=== Exercise requirements ===
From the entries, return every line where the string "Links" shows up.

[Collection entries]
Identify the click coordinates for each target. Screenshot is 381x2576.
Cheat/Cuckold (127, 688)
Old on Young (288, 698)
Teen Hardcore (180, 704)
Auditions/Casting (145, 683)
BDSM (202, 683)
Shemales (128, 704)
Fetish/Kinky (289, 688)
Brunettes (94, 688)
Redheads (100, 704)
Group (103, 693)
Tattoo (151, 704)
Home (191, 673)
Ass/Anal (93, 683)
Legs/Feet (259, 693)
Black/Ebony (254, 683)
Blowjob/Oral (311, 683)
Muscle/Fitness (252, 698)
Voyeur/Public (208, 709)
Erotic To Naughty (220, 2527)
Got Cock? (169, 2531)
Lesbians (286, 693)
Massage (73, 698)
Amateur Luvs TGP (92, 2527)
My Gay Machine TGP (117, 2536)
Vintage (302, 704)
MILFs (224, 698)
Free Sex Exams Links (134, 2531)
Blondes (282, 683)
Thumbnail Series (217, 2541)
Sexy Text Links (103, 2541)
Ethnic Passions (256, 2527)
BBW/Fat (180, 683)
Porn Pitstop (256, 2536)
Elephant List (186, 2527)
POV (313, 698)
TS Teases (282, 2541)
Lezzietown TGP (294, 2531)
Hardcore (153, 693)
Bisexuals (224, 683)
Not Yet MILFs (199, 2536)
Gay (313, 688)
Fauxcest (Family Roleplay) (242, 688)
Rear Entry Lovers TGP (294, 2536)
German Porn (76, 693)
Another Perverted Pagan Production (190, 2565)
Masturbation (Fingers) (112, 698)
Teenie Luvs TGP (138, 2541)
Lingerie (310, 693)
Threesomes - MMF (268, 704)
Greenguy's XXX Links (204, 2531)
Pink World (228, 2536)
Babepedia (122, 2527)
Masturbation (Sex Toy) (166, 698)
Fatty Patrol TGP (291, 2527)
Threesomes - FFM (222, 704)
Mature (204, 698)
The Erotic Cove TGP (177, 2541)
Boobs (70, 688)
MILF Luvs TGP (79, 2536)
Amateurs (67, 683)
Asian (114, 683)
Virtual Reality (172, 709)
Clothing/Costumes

=== Solved exercise ===
Free Sex Exams Links (134, 2531)
Sexy Text Links (103, 2541)
Greenguy's XXX Links (204, 2531)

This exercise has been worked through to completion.